As the son of a rabbi, Wolpe said that realization affected his theology: Why would the creator of this vast universe care about a speck? Then it occurred to Wolpe: life. Earth is the only planet humans know of that contains life, and even if life on Earth is not alone, it seems from all observation thus far that it is very lonely.
“What are the implications?” Wolpe said. “It is that the ant is the rarest thing in the universe, the bird is of inestimable beauty and value, the mold in your house, the virus that infects us, the yeast in our dough, are the rarest things in the universe?”
That means that in leaving Earth for explorations or in colonizing the cosmos, humans leave “the singularly most unique and precious planet that we know about,” Wolpe said.
That is not just a matter of location, Wolpe said, it is one of biology and psychology. All of human civilization has based itself on Earth and its rhythms. Philosophy, religion and science all grew out of that singular Earthly perspective. Holidays from Sukkot to Christmas arose out of harvest festivals dictated by the seasons. Art and poetry proclaim the splendor of the natural world. Biologically, a woman’s menstrual cycle is tied to the phases of the moon and circadian rhythms align everyone’s biology to the 24-hour day, so much that night workers suffer increased risks of cancer, diabetes, heart attacks and depression.
To leave Earth then, Wolpe said, is a radical reinvention of what it means to be human. It will change our theology, psychology and even biology. What will happen, he pondered, to the menstrual cycle and to circadian rhythms on Mars, a planet with two moons and different days and years? In going to space, Wolpe said, humans leave behind millions of years of evolutionary history and begin a new one.
“We tend to think of ourselves that we will be Earthlings on Mars, and we will be at first,” Wolpe said. “But sooner or later we will be Martians or something else.”
Not that Wolpe doesn’t believe humans should explore space — he does — he simply believes people should understand its implications for humanity. It’s what he does daily for NASA, pondering different ethical dilemmas from long-term goals to the nit and grit of which astronauts should go on a mission. He offered a glimpse of that decision-making process.

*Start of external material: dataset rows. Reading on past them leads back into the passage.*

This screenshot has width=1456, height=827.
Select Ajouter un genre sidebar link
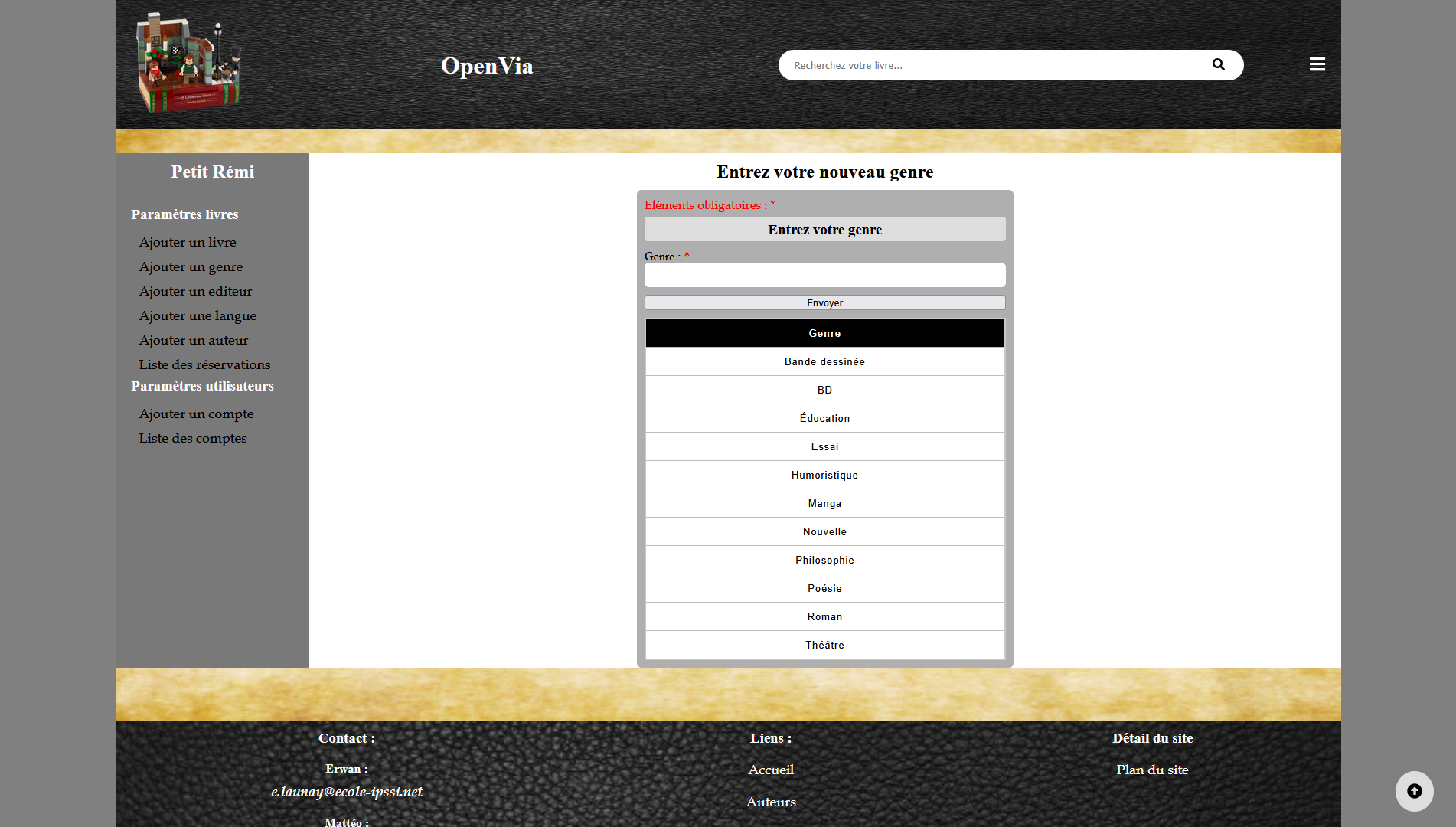coord(191,266)
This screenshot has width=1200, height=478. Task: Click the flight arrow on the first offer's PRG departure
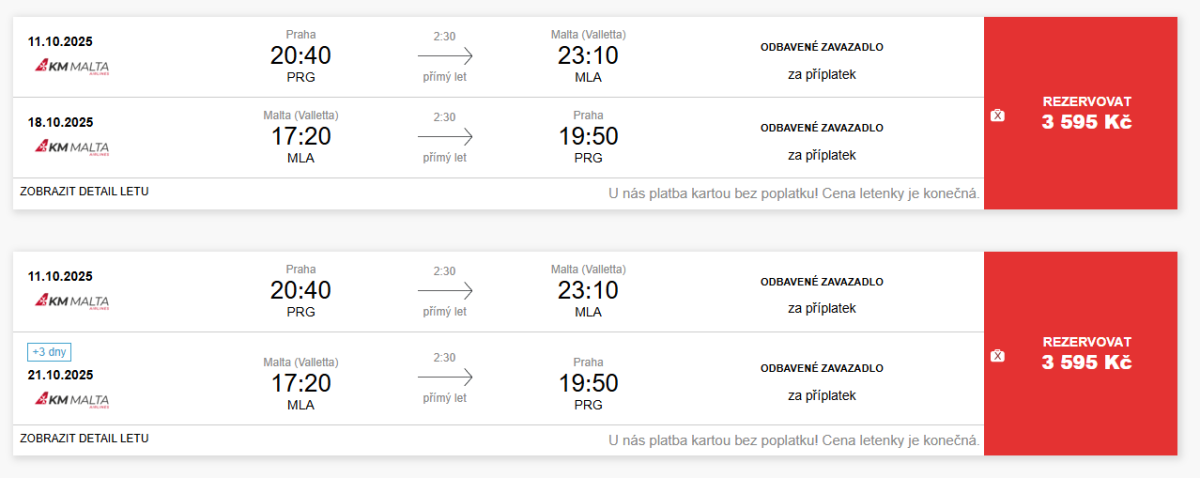click(445, 56)
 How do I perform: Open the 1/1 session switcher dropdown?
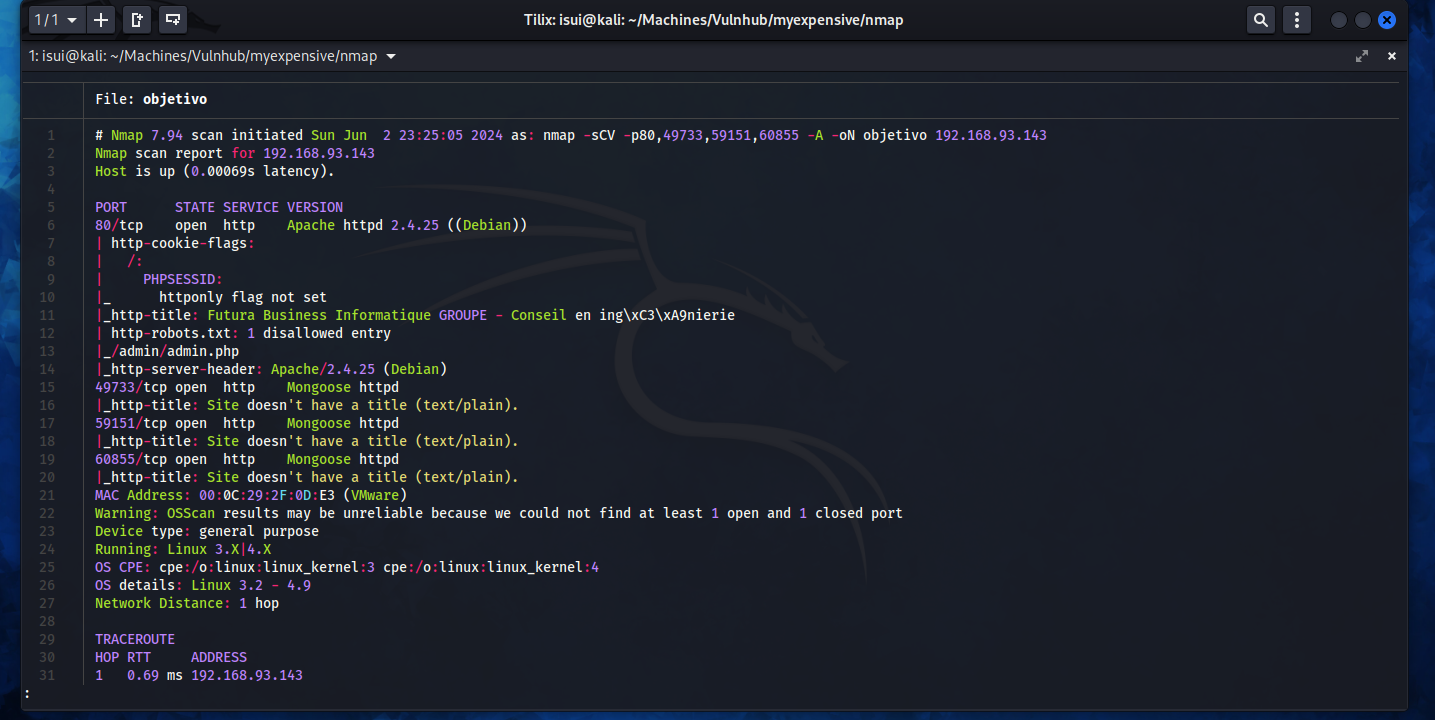[x=55, y=20]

Competing with the view that space flight could have radical impact on humanity and with the view that billions for NASA could help the poor instead, Wolpe said, is the view that humans have always explored, it is in their DNA, and if man stopped, he would be something less than human.
That view has broad implications for NASA’s missions because of the simple fact that exploration has always included massive casualties, Wolpe said, noting the exploration of the New World that left thousands of Europeans and millions of Native Americans dead. If exploration is an ethic in and of itself, then are casualties an acceptable risk in space flight? If an astronaut found a cancerous lump halfway on the first manned mission to Mars, Wolpe asked, is the health of that astronaut paramount or should the ship continue to complete the mission?
And then there are questions about exposing humans to massive amounts of radiation, Wolpe said, which would be necessary for a manned mission to Mars. There are questions of how to divide Mars once countries begin to colonize it. There’s questions of transporting human values like gender equality into space, as Russia has already said they will not send a mixed gender crew. There’s even, as Wolpe discovered in his first years at NASA, questions about protecting the “integrity” of other planets from Earth bacteria.
Finally, there’s the biggest ethical questions that’s arisen from discussing missions to Mars, as private technological entrepreneurs have already proposed it: Is it ethical to send people on a one-way trip?
“It violates every ethical principle I have, but that’s because I’m weighing them a certain way,” Wolpe said. “Will space exploration ask us to change that calculus?”